Copy word for word the part of the HAPO Columbia Cup text below that begins at "The Columbia River towns" and ends after "the overall championship.".

=== Quoted passage ===
--------

HAPO Columbia Cup

Event information
- Type: H1 Unlimited hydroplane boat race
- Race area: Columbia River, Tri-Cities, Washington
- Dates: July 24–26
- Sponsor: HAPO Community Credit Union
- Distance: 2.5 mi (4 km)
- Media coverage: KNDU-TV
- First race: 1966
- Former names: Atomic Cup Columbia Cup
- Website: www.waterfollies.com

= HAPO Columbia Cup =

Annual boat race

The HAPO Columbia Cup is an H1 Unlimited hydroplane boat race held each July on the Columbia River in Columbia Park, Tri-Cities, Washington. The race is the main attraction of the annual Water Follies festivities. With the exception of 2020, Tri-Cities has hosted a race consecutively since 1966.

==History==

The Columbia River towns of Kennewick, Pasco, and Richland first climbed on the Unlimited bandwagon in 1966 with the first annual Tri-Cities Atomic Cup. There had been talk of inviting the Unlimiteds there as early as 1958. But 1966 was when it finally happened. Bill Brow was the winner that first year, driving Bernie Little's Miss Budweiser.

Driver Dave Villwock and the Miss Elam Plus team won the 2006 Columbia Cup under extraordinary circumstances. Their boat "blew over" during the running of preliminary Heat 2-A. They rebounded in time to win the next two heats and the overall championship.

--------

=== Data lines ===
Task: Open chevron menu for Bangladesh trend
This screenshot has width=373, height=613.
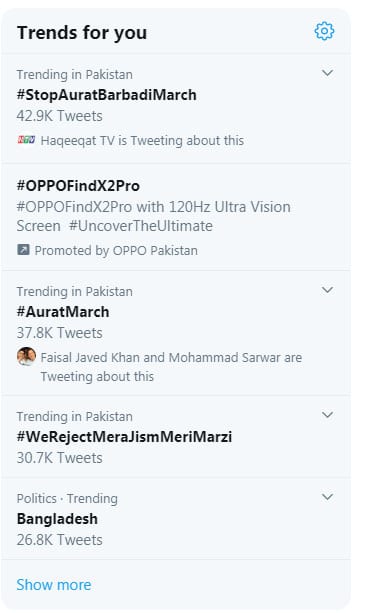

--------

=== Finished task ===
The Columbia River towns of Kennewick, Pasco, and Richland first climbed on the Unlimited bandwagon in 1966 with the first annual Tri-Cities Atomic Cup. There had been talk of inviting the Unlimiteds there as early as 1958. But 1966 was when it finally happened. Bill Brow was the winner that first year, driving Bernie Little's Miss Budweiser.

Driver Dave Villwock and the Miss Elam Plus team won the 2006 Columbia Cup under extraordinary circumstances. Their boat "blew over" during the running of preliminary Heat 2-A. They rebounded in time to win the next two heats and the overall championship.